Immer mehr Menschen nutzen so genannte «alternative» Medien als Informationsquelle. Ein grosser Teil von ihnen verbreitet Desinformation und Verschwörungstheorien.
Als pensionierter Journalist, der den Grossteil seines Arbeitslebens mit Medienarbeit verbracht hat, erfüllen mich die «Alternativmedien» (Desinformationsportale) mit Unwohlsein, denn sie wirken weit in die Gesellschaft und schüren das Misstrauen gegen die parlamentarische Demokratie, gegen Wissenschaft und Medien. Ich habe mir einmal drei dieser Publikationen (Uncut News, Apolut und Manova) etwas näher angeschaut, respektive das Netz danach durchforstet.
Uncut News ist ein Schweizer «Alternativmedien-/Desinformationsportal», das 2014 von einem Winterthurer (Horst B.) gegründet wurde. Es ist ein anonym betriebener, deutschsprachiger Online-Blog, der sich selbst als «unabhängiges Newsportal» bezeichnet.

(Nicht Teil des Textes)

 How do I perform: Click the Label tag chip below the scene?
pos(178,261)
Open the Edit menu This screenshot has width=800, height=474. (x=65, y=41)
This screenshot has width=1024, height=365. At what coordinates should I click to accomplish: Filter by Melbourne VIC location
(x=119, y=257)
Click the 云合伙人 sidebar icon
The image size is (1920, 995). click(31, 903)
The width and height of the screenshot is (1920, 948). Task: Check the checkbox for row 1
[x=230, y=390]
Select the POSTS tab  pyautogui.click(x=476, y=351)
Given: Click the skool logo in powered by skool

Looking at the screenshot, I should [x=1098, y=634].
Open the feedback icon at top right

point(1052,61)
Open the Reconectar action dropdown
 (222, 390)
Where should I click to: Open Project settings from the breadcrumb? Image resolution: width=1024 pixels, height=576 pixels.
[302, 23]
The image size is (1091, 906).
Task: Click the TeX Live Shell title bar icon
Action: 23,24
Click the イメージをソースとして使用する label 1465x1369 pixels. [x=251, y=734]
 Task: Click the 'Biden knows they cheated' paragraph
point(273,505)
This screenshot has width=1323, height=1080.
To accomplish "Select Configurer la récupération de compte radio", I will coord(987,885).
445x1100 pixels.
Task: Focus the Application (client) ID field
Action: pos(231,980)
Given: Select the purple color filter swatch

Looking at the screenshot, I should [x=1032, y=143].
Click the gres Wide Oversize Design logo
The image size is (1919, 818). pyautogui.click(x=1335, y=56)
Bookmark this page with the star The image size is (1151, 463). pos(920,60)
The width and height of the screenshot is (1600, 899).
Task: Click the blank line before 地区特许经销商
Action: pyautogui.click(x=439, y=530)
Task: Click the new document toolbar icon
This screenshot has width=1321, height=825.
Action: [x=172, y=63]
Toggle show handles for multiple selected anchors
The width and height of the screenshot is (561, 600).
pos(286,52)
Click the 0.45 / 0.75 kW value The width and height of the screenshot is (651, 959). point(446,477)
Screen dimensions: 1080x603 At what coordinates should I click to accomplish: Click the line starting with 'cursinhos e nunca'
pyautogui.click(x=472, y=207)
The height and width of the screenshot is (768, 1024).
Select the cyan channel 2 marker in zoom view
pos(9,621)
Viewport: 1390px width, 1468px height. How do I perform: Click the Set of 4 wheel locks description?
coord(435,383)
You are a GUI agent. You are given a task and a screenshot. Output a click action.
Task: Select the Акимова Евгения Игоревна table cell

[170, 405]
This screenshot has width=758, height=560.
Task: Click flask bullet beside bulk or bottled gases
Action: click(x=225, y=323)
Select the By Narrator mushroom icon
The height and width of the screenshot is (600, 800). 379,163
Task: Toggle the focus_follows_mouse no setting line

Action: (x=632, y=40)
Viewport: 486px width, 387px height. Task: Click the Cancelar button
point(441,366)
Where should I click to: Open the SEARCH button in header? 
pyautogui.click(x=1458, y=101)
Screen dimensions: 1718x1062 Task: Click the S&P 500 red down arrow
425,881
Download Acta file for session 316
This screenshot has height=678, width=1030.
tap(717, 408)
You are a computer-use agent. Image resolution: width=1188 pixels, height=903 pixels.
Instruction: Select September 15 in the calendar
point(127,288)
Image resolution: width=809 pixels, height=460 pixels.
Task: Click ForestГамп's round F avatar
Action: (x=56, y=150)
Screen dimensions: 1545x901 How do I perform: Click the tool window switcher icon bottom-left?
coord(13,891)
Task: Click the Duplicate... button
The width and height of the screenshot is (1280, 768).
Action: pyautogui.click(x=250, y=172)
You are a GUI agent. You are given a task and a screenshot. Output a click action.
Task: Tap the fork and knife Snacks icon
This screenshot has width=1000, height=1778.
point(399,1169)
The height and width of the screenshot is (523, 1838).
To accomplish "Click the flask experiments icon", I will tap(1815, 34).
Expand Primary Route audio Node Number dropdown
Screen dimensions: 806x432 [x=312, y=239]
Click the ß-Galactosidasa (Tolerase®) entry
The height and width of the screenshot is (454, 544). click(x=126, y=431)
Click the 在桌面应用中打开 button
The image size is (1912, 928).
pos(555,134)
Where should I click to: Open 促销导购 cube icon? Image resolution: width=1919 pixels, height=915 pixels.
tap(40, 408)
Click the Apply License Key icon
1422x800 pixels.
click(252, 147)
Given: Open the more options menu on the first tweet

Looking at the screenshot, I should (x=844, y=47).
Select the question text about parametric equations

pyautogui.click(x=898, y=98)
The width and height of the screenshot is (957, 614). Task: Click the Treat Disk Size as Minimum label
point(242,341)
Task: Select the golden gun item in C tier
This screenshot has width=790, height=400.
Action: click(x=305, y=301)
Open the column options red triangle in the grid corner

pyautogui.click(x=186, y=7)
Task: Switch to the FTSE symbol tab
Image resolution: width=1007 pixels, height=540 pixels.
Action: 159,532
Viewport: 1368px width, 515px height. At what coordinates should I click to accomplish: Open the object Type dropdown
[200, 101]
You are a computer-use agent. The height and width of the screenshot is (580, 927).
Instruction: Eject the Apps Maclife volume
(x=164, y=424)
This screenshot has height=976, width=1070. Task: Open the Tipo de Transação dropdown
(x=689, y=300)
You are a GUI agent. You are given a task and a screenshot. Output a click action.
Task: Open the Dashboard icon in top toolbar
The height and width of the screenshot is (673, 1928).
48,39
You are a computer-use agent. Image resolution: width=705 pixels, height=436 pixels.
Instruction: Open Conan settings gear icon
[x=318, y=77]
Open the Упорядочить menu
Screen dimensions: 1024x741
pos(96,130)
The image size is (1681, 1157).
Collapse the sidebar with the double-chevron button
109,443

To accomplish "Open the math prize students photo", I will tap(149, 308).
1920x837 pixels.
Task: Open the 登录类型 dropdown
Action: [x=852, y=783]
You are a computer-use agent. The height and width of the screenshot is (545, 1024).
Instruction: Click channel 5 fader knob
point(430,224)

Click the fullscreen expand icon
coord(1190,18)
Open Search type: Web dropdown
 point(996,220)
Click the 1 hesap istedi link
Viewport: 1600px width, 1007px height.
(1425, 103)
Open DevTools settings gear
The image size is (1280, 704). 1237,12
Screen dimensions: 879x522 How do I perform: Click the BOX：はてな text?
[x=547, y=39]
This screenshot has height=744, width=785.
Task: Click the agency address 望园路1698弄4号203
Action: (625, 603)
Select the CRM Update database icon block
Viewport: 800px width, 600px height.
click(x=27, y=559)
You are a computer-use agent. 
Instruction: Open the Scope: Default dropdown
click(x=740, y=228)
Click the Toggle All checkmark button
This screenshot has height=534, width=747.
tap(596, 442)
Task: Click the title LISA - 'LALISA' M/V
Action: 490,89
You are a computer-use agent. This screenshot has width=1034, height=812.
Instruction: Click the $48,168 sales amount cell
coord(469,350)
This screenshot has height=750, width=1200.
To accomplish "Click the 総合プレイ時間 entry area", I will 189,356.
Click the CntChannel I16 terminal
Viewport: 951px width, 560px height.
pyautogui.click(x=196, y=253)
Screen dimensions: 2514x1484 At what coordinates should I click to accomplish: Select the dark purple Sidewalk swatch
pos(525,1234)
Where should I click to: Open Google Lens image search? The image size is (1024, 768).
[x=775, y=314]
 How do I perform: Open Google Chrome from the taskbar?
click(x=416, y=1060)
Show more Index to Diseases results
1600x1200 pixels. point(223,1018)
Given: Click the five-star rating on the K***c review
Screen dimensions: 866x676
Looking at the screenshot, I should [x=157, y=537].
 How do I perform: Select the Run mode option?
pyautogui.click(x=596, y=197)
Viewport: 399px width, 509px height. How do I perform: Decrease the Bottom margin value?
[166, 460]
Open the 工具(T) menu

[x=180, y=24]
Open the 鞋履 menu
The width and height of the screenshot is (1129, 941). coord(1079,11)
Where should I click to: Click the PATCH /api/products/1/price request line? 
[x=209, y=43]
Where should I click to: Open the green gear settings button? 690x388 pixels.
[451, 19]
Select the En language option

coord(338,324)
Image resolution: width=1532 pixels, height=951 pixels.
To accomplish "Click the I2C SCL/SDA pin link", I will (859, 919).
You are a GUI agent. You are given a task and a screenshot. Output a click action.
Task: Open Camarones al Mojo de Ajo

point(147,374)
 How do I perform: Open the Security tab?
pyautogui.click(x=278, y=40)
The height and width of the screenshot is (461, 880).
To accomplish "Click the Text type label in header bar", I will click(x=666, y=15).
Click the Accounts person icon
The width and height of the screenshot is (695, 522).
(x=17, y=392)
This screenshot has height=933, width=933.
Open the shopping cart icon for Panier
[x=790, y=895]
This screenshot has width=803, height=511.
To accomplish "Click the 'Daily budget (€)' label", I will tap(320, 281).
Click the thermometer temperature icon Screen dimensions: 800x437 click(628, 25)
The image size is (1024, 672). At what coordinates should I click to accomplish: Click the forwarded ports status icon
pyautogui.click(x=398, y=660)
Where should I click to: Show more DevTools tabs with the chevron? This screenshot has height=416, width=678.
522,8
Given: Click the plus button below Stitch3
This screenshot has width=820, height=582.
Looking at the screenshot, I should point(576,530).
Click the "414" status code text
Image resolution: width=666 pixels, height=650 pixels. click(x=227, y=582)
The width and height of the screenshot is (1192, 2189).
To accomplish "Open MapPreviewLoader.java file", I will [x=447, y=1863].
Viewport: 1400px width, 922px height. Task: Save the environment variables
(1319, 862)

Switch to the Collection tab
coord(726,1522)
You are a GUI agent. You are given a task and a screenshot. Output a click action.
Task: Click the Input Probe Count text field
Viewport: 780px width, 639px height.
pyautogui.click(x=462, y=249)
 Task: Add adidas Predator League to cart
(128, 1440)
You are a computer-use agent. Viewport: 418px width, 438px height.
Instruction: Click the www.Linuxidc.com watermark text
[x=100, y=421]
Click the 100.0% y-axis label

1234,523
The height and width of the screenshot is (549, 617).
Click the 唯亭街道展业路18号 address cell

Die Betreiber nennen sich «Don R. Wetter und sein Team» und verzichten weitgehend auf ein Impressum. ZHAW-Medienprofessor Vinzenz Wyss bezeichnet es explizit als Fake-News-Site, die sich auf Halbwahrheiten und nicht belegbare Behauptungen spezialisiert hat. Kurz gesagt: Es ist kein journalistisches Medium, sondern ein Desinformationsportal mit politischer Agenda. Tages Anzeiger: «Die verlinkten Quellen führen auf dubiose private Blogs auf der ganzen Welt. Häufig auch auf rechtslibertäre News-Websites aus den USA, die gegen die Eliten und den «linken Mainstream» anschreiben.»
Apolut wird von Medienexperten und in Fallstudien (z.B. gegenmedien.info) als «Aggregator für Verschwörungserzählungen» eingestuft, der inhaltlich als Vernetzungsplattform für die verschwörungsideologische Szene fungiert. Ken Jebsen selbst rief 2024 in einem Video zur Wahl der AfD auf. Ein Blick in die Herkunft zeigt: Apolut ist der direkte Nachfolger der Plattform KenFM, gegründet vom ehemaligen Radio- und TV-Moderator Ken Jebsen (bürgerlich: Kayvan Soufi-Siavash). KenFM wurde 2021 vom Netz genommen, nachdem die Medienanstalt Berlin-Brandenburg (MABB) ein Verfahren wegen Verstössen gegen die journalistische Sorgfaltspflicht eingeleitet hatte. Wer heute kenfm.de aufruft, wird automatisch auf apolut.net weitergeleitet.
In eine ähnliche Kategorie gehört Manova. Die Süddeutsche Zeitung bezeichnete es als «Querfront-Magazin», der Medienkritiker Roger Schawinski als «Internetportal mit Verschwörungstheoretiker-Groove». Inhaltlich gibt es klare Kontinuitäten: Ablehnung der Corona-Massnahmen, Impfskepsis, kremlnahe Positionen zum Ukraine-Krieg. Während der Pandemie wurde es zu einer zentralen Plattform der Querdenker-Szene.
Im Vergleich zu Uncut News oder Apolut hat Manova einen etwas literarisch-essayistischeren Stil und versteht sich stärker als politische Bewegung. Manche Beiträge sind inhaltlich differenzierter – was es aber laut Medienwissenschaftlern eher gefährlicher macht, da es seriöser wirkt als reine Desinformationsportale.